● EXERCISE DESCRIPTION
Your task is to transcribe the records exactly, skipping every image.

● THE DATA
-=-=-
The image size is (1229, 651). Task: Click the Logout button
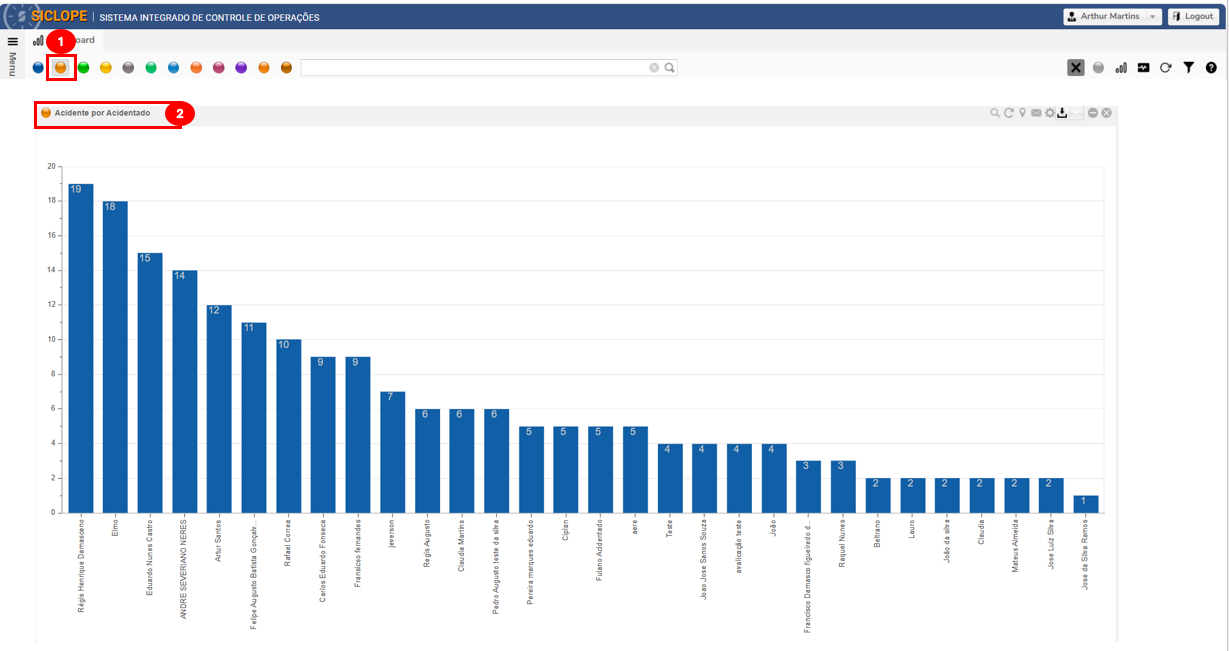[1192, 17]
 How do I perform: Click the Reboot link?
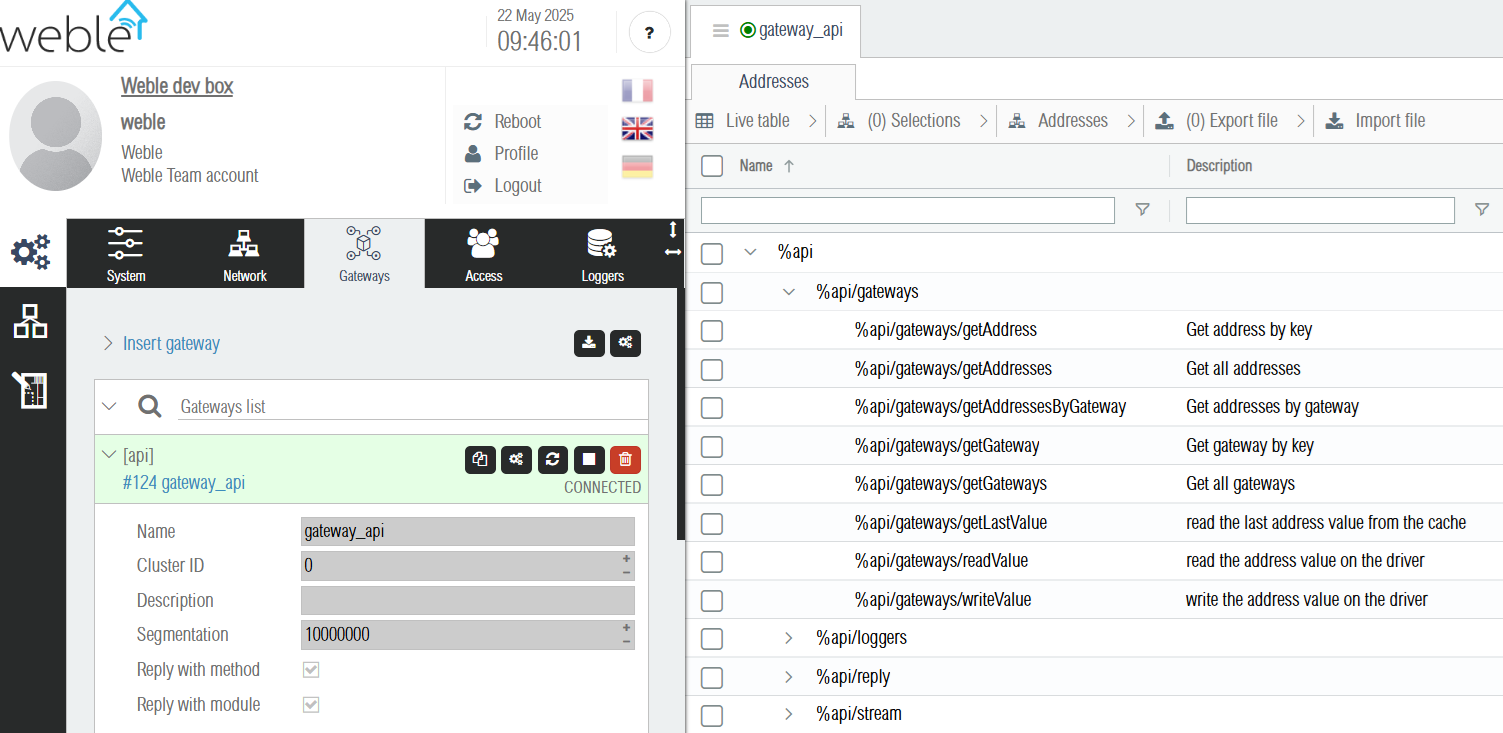(x=517, y=122)
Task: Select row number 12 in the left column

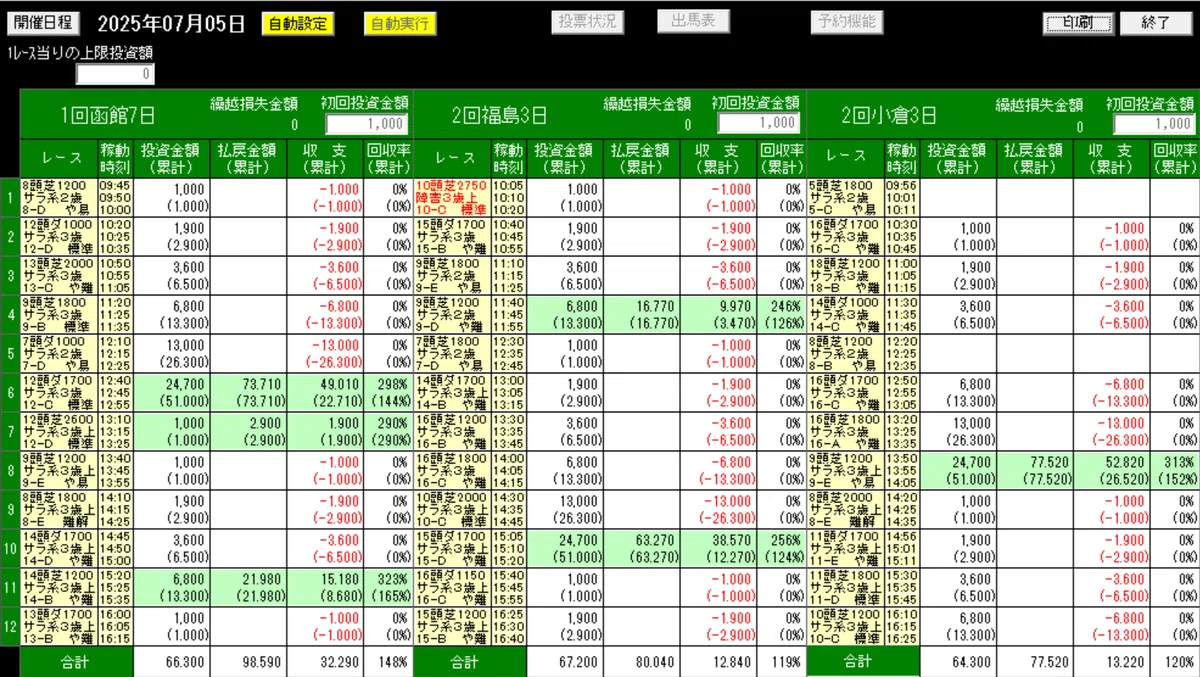Action: [10, 627]
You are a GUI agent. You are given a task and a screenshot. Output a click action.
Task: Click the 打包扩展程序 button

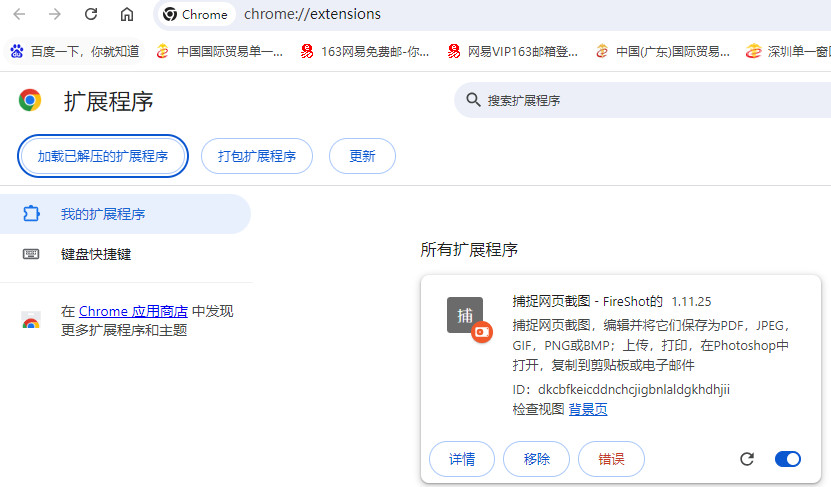(249, 156)
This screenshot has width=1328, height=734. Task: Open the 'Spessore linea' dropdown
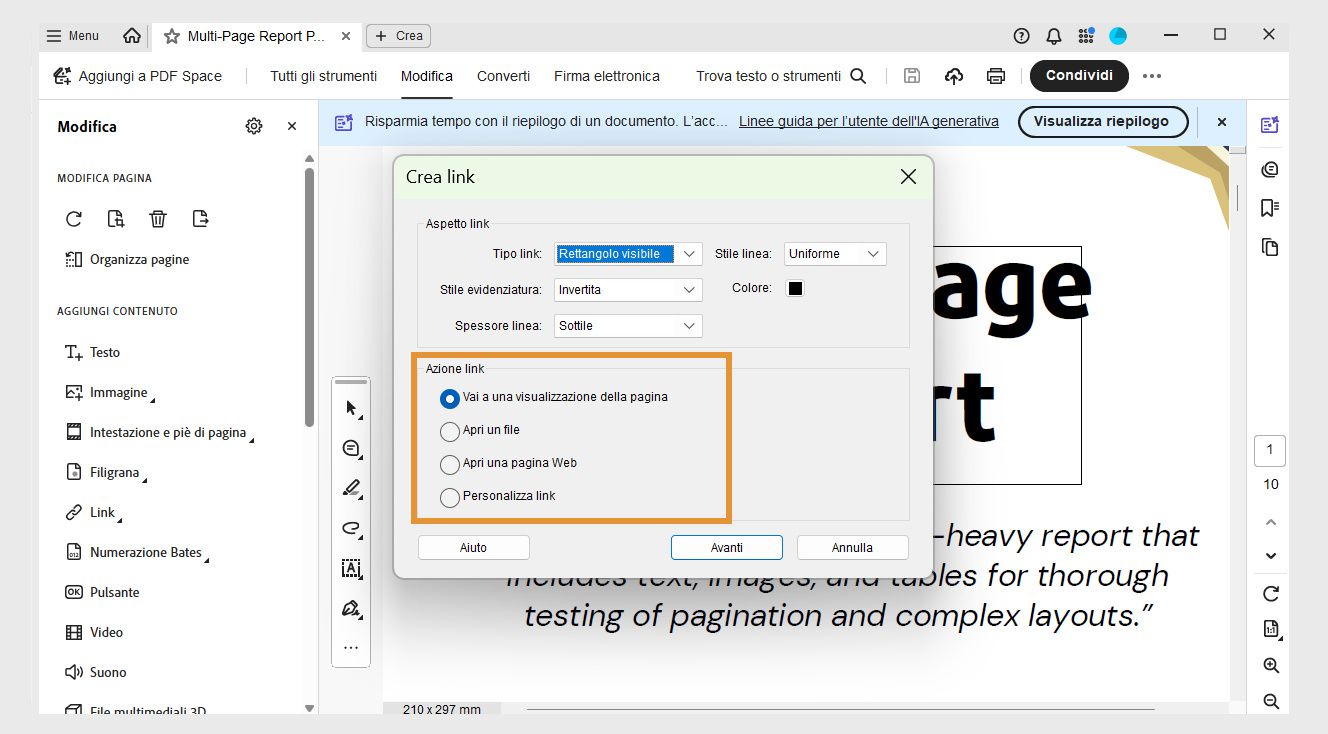688,325
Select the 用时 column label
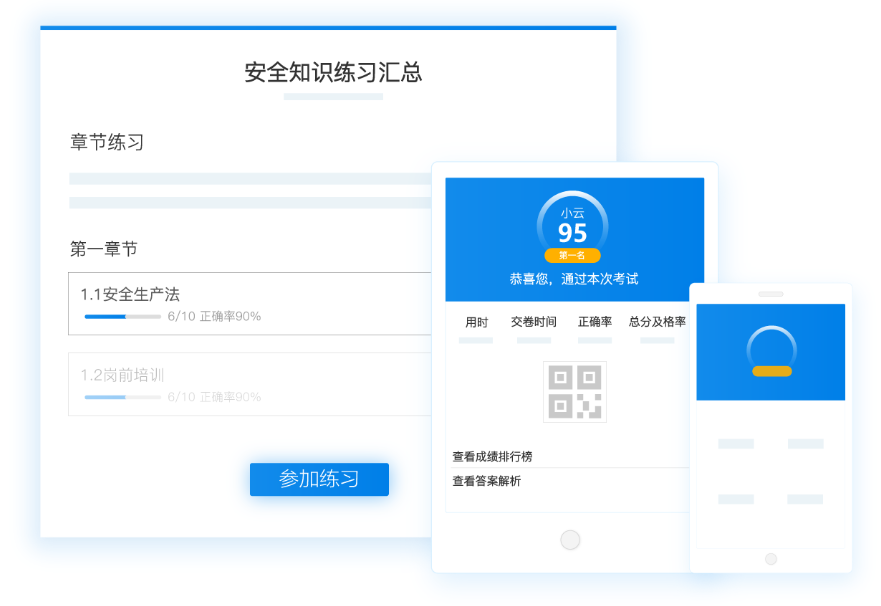The height and width of the screenshot is (606, 881). (476, 322)
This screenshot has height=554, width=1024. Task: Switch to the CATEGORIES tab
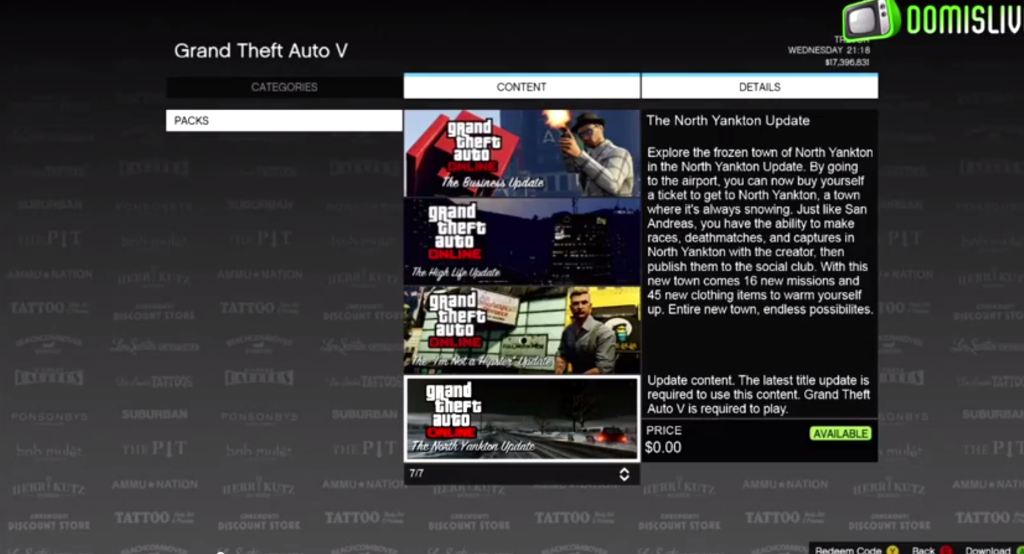(x=284, y=87)
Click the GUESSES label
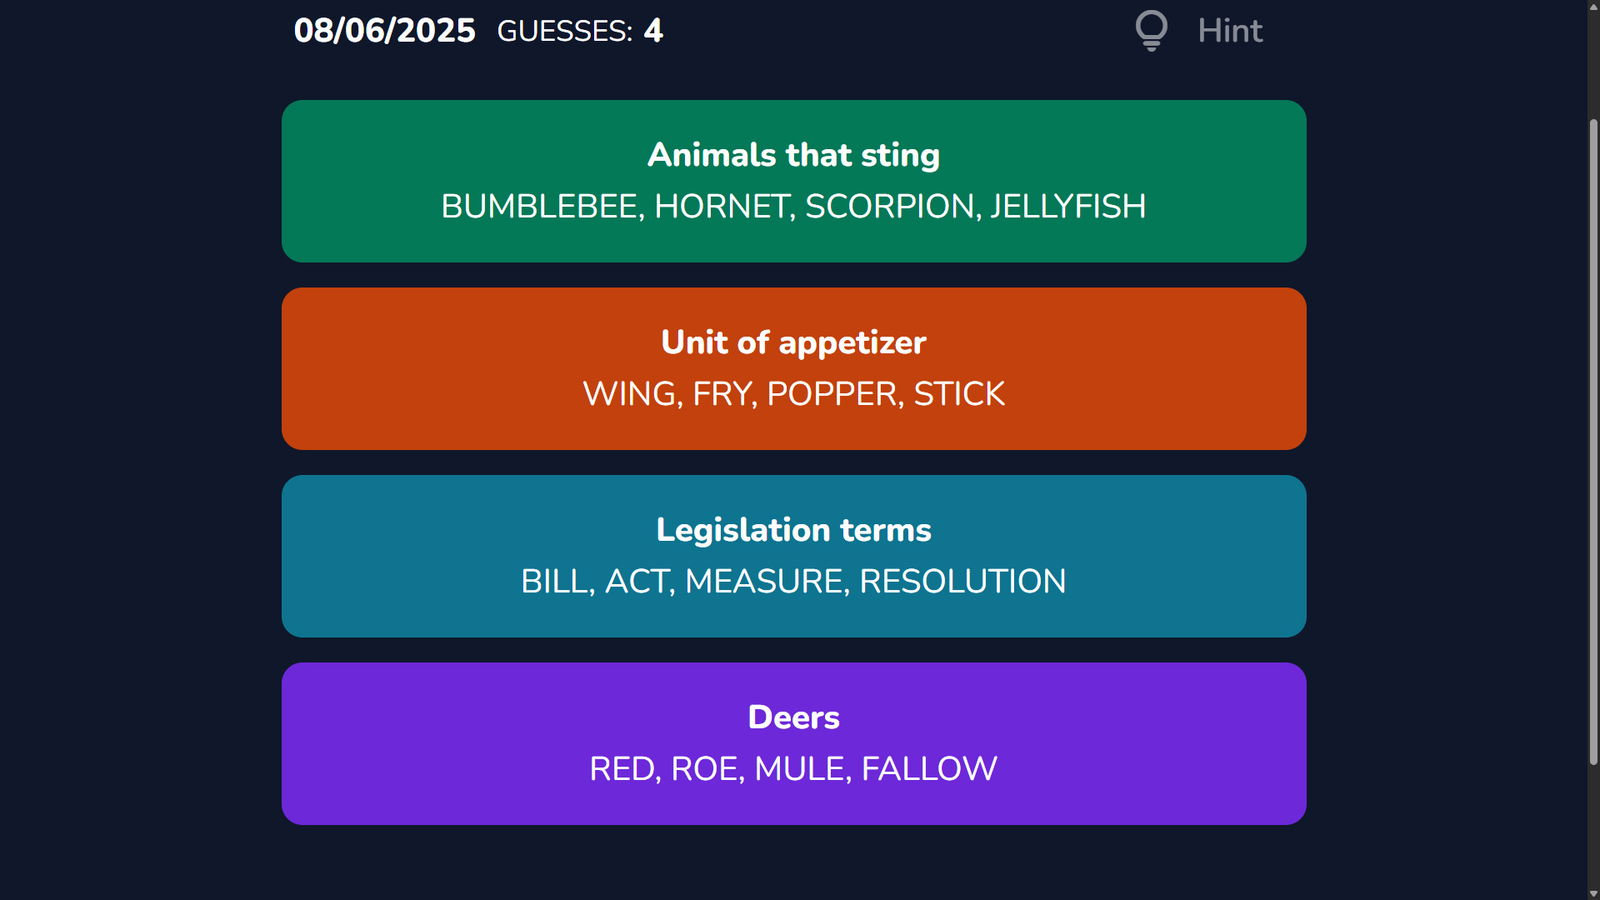The width and height of the screenshot is (1600, 900). click(x=565, y=32)
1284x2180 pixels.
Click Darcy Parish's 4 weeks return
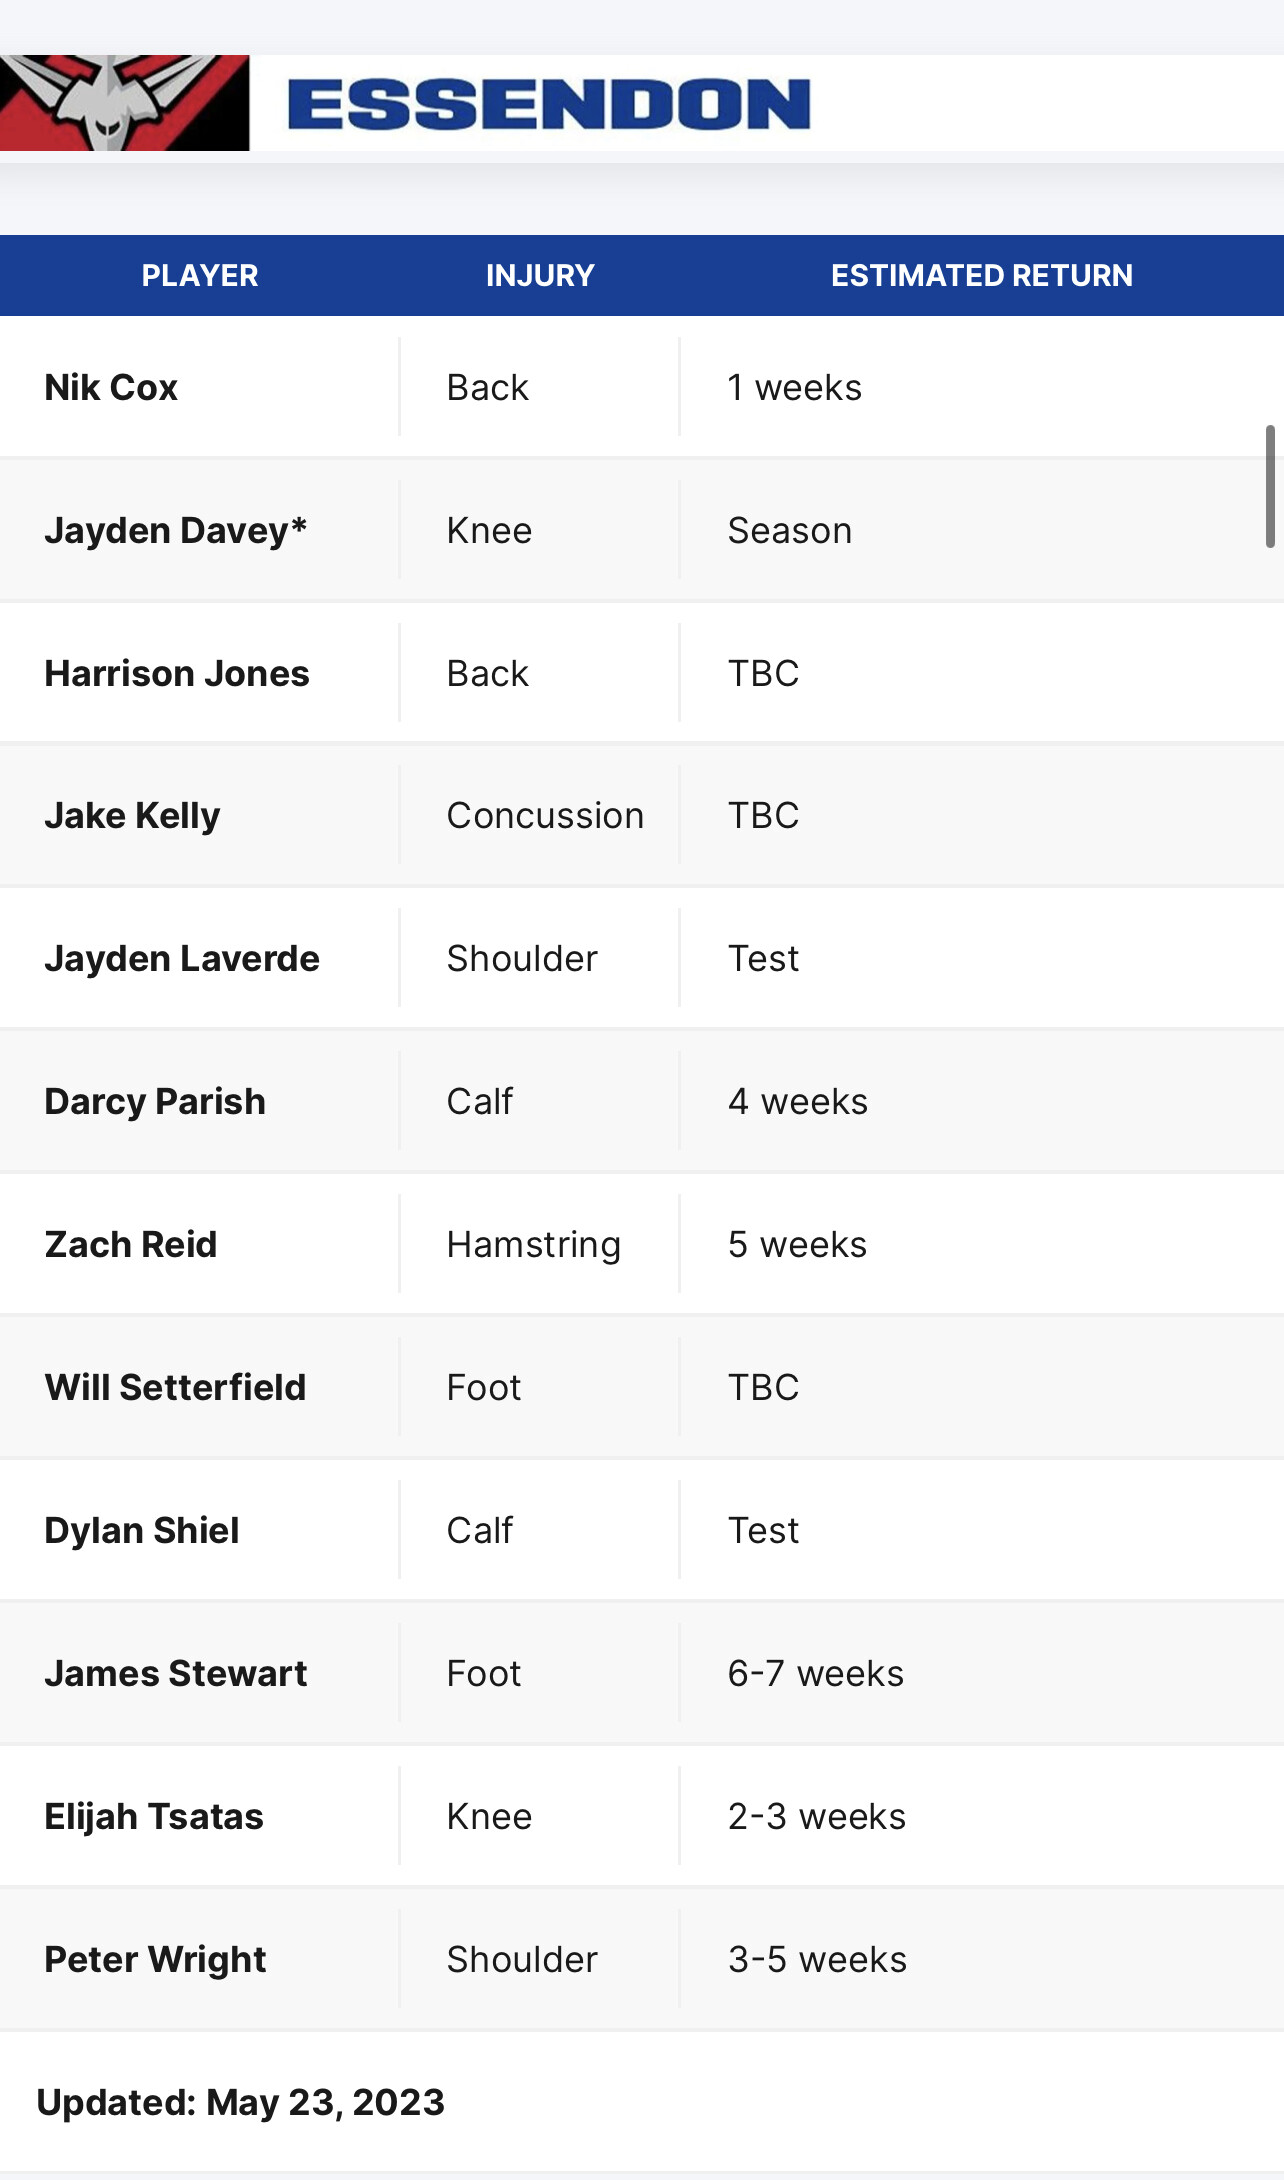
-=-=-
● WRITTEN REPLY
The image size is (1229, 651). Task: Click the Logout button
[1192, 17]
 How do I perform: Click the Reboot link?
(x=517, y=122)
Task: Select row number 12 in the left column

Action: [10, 627]
You are a GUI agent. You are given a task and a screenshot. Output a click action.
Task: Click the 打包扩展程序 button

(249, 156)
This screenshot has width=1328, height=734. Task: Open the 'Spessore linea' dropdown
688,325
Select the 用时 column label
The height and width of the screenshot is (606, 881). (476, 322)
This screenshot has height=554, width=1024. Task: Switch to the CATEGORIES tab
(x=284, y=87)
Click the GUESSES label
The width and height of the screenshot is (1600, 900). click(x=565, y=32)
1284x2180 pixels.
Click Darcy Parish's 4 weeks return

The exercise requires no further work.